What is expected: Could you copy word for word only the lines between the one containing "Given: Click the Create Joints shelf icon" and the end of the listing below, both included, and leave out the pictures?

Entries supplied:
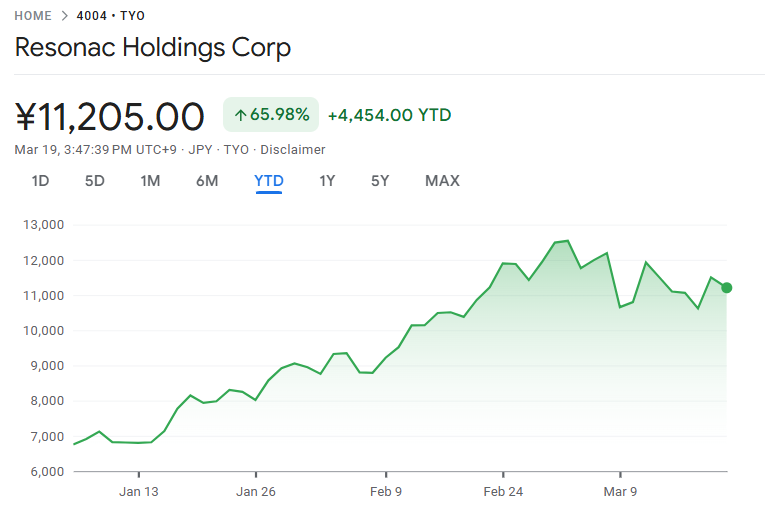Open the Disclaimer link
The height and width of the screenshot is (512, 765).
point(293,150)
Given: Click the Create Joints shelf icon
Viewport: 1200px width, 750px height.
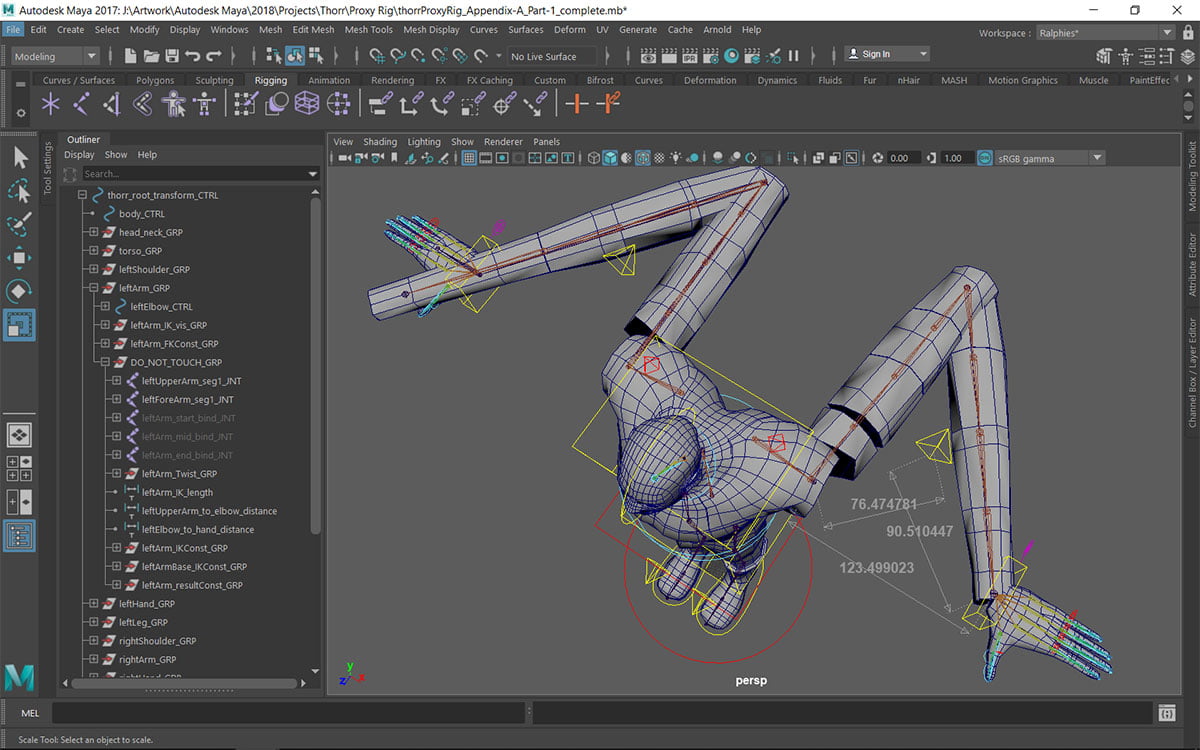Looking at the screenshot, I should 82,103.
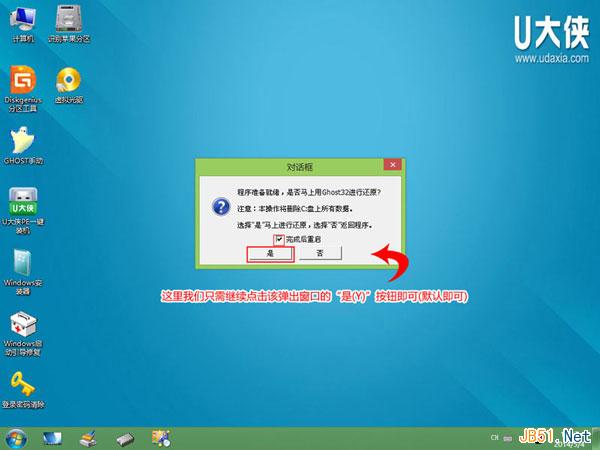Viewport: 600px width, 450px height.
Task: Click the yellow tool icon in taskbar
Action: tap(160, 438)
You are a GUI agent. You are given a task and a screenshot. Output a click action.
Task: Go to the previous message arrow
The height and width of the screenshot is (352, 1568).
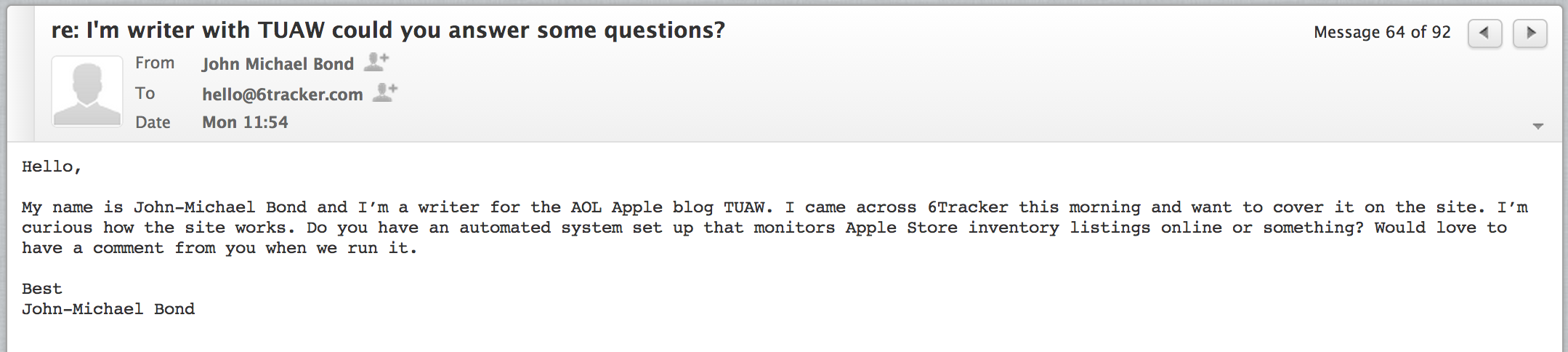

Response:
Given: Click the Create Joints shelf icon
Viewport: 1200px width, 750px height.
Looking at the screenshot, I should 82,103.
Viewport: 600px width, 450px height.
Task: Click the yellow tool icon in taskbar
Action: tap(160, 438)
You are a GUI agent. You are given a task and a screenshot. Output a click action.
Task: Go to the previous message arrow
The height and width of the screenshot is (352, 1568).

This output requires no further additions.